DESCRIPTION OF THE TASK
Please copy out every line of the entries below word for word, leaving the pictures out of your answer.

STORED ROWS

────────────────────

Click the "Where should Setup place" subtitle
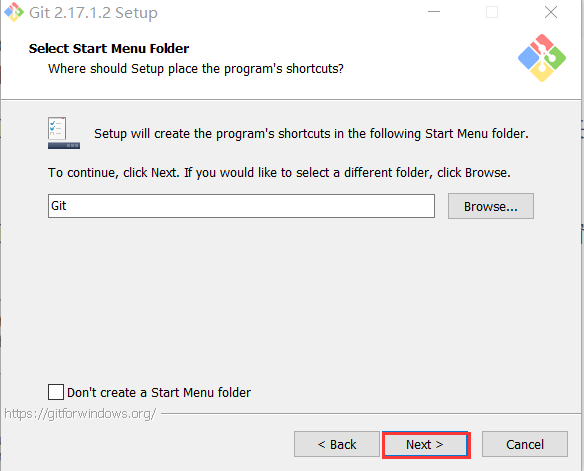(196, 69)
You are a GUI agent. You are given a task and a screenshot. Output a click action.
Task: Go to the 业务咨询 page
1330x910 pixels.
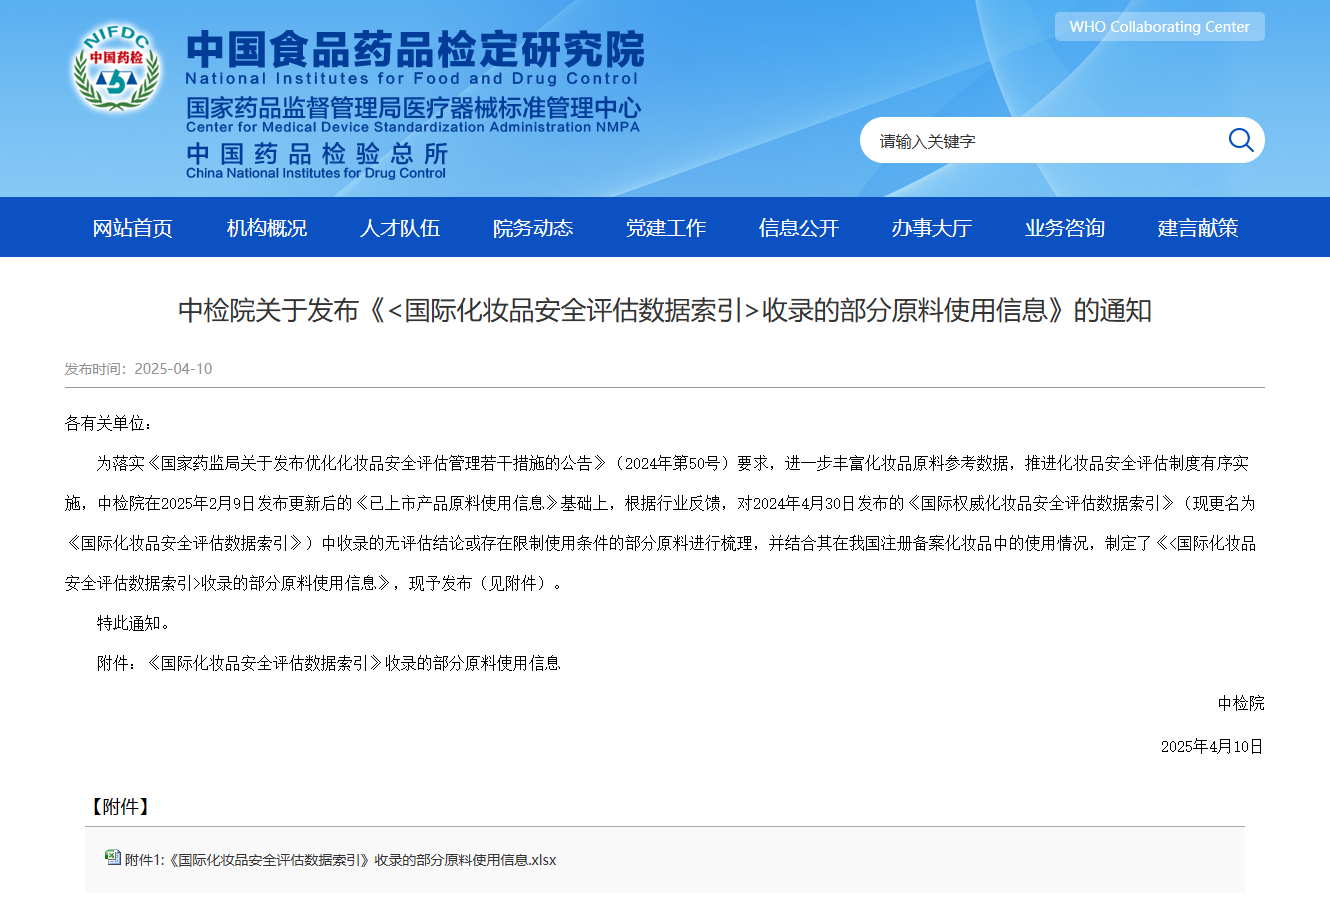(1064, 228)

────────────────────

REPLY
Click the "Where should Setup place" subtitle
(196, 69)
You are a GUI agent. You are given a task and a screenshot. Output a click action.
Task: Go to the 业务咨询 page
1330x910 pixels.
(1064, 228)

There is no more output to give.